Group by vintage year. Deals committed in the same year face similar macro conditions. If your 2022 vintage is uniformly underperforming, the issue may be market-wide rather than sponsor-specific. If only one 2022 deal is lagging, the issue is execution.

Group by investment type. Multifamily, industrial, and office assets have different cash-flow profiles and exit dynamics. Comparing multiples across types without normalizing for hold period and yield profile will mislead you.

Using Forecasting to Close the Loop

Once you have a historical baseline of actual cashflows per investment, you can model forward. Take the most recent twelve months of distributions as a baseline and project them across your planning horizon.

This is not about predicting the future with precision. It is about answering practical questions: If current cash-flow levels persist, when does each deal reach breakeven? Which investments are on track for the projected multiple, and which need a strong exit to compensate for operating shortfalls?

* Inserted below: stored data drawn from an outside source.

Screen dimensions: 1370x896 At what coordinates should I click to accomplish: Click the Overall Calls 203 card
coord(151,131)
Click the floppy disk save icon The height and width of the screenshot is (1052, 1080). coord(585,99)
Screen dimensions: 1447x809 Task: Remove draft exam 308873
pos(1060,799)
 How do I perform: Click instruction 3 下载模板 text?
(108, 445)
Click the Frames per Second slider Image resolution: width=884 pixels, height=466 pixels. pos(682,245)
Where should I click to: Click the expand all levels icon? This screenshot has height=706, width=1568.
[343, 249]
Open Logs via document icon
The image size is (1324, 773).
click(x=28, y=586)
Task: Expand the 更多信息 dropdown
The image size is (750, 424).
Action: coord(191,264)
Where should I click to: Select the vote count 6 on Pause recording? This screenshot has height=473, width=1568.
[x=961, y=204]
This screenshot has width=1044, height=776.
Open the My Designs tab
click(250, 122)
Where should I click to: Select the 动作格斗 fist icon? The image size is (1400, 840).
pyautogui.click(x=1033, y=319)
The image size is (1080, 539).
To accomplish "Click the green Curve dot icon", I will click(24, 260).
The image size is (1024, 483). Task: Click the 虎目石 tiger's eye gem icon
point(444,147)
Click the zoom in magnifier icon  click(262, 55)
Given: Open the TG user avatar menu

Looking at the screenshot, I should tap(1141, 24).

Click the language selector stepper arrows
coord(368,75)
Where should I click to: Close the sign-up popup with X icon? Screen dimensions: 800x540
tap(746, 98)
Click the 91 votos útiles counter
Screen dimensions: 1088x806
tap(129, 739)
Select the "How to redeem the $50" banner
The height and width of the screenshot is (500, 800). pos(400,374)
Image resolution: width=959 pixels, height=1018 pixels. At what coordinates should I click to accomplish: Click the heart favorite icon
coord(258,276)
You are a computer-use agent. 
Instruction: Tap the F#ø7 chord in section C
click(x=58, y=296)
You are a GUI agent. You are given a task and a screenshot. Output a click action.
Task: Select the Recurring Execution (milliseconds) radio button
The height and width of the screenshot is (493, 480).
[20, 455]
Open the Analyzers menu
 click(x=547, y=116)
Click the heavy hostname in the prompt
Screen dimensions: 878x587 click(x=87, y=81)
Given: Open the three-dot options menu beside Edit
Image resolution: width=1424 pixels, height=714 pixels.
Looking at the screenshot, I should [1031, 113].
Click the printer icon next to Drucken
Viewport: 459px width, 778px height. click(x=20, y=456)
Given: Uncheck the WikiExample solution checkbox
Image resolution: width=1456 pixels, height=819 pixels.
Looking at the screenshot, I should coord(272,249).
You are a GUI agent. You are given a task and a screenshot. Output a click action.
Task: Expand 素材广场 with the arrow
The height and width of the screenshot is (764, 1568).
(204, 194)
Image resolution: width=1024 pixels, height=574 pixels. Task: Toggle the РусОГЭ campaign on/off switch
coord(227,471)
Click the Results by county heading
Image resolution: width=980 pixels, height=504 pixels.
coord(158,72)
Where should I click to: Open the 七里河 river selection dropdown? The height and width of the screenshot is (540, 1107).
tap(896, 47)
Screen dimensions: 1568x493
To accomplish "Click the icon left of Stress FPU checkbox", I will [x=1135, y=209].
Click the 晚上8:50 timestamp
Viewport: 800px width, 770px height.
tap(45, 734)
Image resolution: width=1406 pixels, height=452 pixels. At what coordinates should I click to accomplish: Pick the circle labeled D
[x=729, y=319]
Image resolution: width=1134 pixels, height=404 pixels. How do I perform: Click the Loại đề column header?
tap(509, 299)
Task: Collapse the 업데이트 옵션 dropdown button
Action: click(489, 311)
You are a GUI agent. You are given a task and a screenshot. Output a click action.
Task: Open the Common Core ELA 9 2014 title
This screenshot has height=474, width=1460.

The most useful output is a month-by-month view of expected cash positions across all investments, showing where capital will be returned and where new commitments might be needed. Overlay this with the pro-forma glide paths to see which deals are tracking and which are diverging.

The Investor's Edge

Most passive investors in real estate syndications evaluate sponsors based on the pitch deck going in and the K-1 coming out. The hold period — where execution actually happens — is a black box.

Building a systematic comparison of realized versus projected multiples gives you three advantages:

  1. Early warning: You see underperformance developing in real time, not when the exit disappoints.
  2. Sponsor accountability: You can ask specific, data-driven questions in investor calls instead of accepting narrative updates.
  3. Allocation discipline: Your next commitment is informed by a sponsor's actual track record against their own projections, not just their reported IRR on completed deals (which benefits from survivorship bias).

The framework is simple: track what was promised, record what was delivered, compute the delta, and let the numbers guide your decisions. The discipline of doing this consistently is what separates investors who manage their wealth from those who merely hope it grows.